--- begin ---

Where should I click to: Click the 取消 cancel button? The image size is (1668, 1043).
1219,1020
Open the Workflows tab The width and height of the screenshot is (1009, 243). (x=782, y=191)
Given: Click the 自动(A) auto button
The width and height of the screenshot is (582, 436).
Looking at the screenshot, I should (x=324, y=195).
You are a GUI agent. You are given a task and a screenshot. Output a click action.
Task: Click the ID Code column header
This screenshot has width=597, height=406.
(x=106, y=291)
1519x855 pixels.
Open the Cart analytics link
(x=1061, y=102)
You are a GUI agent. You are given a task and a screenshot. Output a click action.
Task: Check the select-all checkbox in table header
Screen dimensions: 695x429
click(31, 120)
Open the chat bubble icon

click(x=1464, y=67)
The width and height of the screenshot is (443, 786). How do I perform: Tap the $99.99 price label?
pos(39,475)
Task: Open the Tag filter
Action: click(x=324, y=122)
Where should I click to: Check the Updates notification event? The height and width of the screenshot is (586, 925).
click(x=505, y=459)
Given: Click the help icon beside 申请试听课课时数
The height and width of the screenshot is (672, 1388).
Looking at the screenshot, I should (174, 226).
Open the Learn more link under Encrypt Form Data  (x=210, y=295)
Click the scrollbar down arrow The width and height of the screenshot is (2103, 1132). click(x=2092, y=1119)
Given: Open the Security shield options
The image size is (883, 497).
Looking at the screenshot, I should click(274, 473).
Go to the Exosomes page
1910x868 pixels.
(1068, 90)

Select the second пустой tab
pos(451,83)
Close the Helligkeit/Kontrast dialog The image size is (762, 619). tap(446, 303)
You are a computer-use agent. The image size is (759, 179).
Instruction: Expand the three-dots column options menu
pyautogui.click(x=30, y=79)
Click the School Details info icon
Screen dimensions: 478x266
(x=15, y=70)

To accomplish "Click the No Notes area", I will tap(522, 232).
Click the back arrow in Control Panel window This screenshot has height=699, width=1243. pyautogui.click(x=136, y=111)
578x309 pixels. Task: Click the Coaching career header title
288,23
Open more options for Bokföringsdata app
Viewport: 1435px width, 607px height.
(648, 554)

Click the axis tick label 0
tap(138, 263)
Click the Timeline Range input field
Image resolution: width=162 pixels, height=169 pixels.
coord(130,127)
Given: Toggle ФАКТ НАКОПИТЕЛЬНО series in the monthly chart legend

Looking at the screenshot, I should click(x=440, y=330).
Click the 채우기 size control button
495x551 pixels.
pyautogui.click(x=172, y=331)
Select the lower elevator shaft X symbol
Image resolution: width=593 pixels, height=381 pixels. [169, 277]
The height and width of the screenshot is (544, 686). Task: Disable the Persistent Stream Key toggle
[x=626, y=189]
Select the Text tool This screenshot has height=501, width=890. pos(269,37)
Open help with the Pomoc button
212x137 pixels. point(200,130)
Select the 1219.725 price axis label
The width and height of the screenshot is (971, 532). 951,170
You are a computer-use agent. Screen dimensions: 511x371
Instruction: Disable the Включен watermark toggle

--- end ---

WHAT TO PRODUCE
Rewrite every line of the records above as a numbered list, one line per item, and omit the blank lines.

ANSWER FOR THIS EXERCISE
1. Where should I click to: Click the 取消 cancel button? The image size is (1668, 1043).
2. 1219,1020
3. Open the Workflows tab The width and height of the screenshot is (1009, 243). (x=782, y=191)
4. Given: Click the 自动(A) auto button
5. The width and height of the screenshot is (582, 436).
6. Looking at the screenshot, I should (x=324, y=195).
7. You are a GUI agent. You are given a task and a screenshot. Output a click action.
8. Task: Click the ID Code column header
9. This screenshot has width=597, height=406.
10. (x=106, y=291)
11. 1519x855 pixels.
12. Open the Cart analytics link
13. (x=1061, y=102)
14. You are a GUI agent. You are given a task and a screenshot. Output a click action.
15. Task: Check the select-all checkbox in table header
16. Screen dimensions: 695x429
17. click(31, 120)
18. Open the chat bubble icon
19. click(x=1464, y=67)
20. The width and height of the screenshot is (443, 786). How do I perform: Tap the $99.99 price label?
21. pos(39,475)
22. Task: Open the Tag filter
23. Action: click(x=324, y=122)
24. Where should I click to: Check the Updates notification event? The height and width of the screenshot is (586, 925).
25. click(x=505, y=459)
26. Given: Click the help icon beside 申请试听课课时数
27. The height and width of the screenshot is (672, 1388).
28. Looking at the screenshot, I should (174, 226).
29. Open the Learn more link under Encrypt Form Data  (x=210, y=295)
30. Click the scrollbar down arrow The width and height of the screenshot is (2103, 1132). click(x=2092, y=1119)
31. Given: Open the Security shield options
32. The image size is (883, 497).
33. Looking at the screenshot, I should click(274, 473).
34. Go to the Exosomes page
35. 1910x868 pixels.
36. (1068, 90)
37. Select the second пустой tab
38. pos(451,83)
39. Close the Helligkeit/Kontrast dialog The image size is (762, 619). tap(446, 303)
40. You are a computer-use agent. The image size is (759, 179).
41. Instruction: Expand the three-dots column options menu
42. pyautogui.click(x=30, y=79)
43. Click the School Details info icon
44. Screen dimensions: 478x266
45. (x=15, y=70)
46. To accomplish "Click the No Notes area", I will tap(522, 232).
47. Click the back arrow in Control Panel window This screenshot has height=699, width=1243. pyautogui.click(x=136, y=111)
48. 578x309 pixels. Task: Click the Coaching career header title
49. 288,23
50. Open more options for Bokföringsdata app
51. Viewport: 1435px width, 607px height.
52. (648, 554)
53. Click the axis tick label 0
54. tap(138, 263)
55. Click the Timeline Range input field
56. Image resolution: width=162 pixels, height=169 pixels.
57. coord(130,127)
58. Given: Toggle ФАКТ НАКОПИТЕЛЬНО series in the monthly chart legend
59. Looking at the screenshot, I should click(x=440, y=330).
60. Click the 채우기 size control button
61. 495x551 pixels.
62. pyautogui.click(x=172, y=331)
63. Select the lower elevator shaft X symbol
64. Image resolution: width=593 pixels, height=381 pixels. [169, 277]
65. The height and width of the screenshot is (544, 686). Task: Disable the Persistent Stream Key toggle
66. [x=626, y=189]
67. Select the Text tool This screenshot has height=501, width=890. pos(269,37)
68. Open help with the Pomoc button
69. 212x137 pixels. point(200,130)
70. Select the 1219.725 price axis label
71. The width and height of the screenshot is (971, 532). 951,170
72. You are a computer-use agent. Screen dimensions: 511x371
73. Instruction: Disable the Включен watermark toggle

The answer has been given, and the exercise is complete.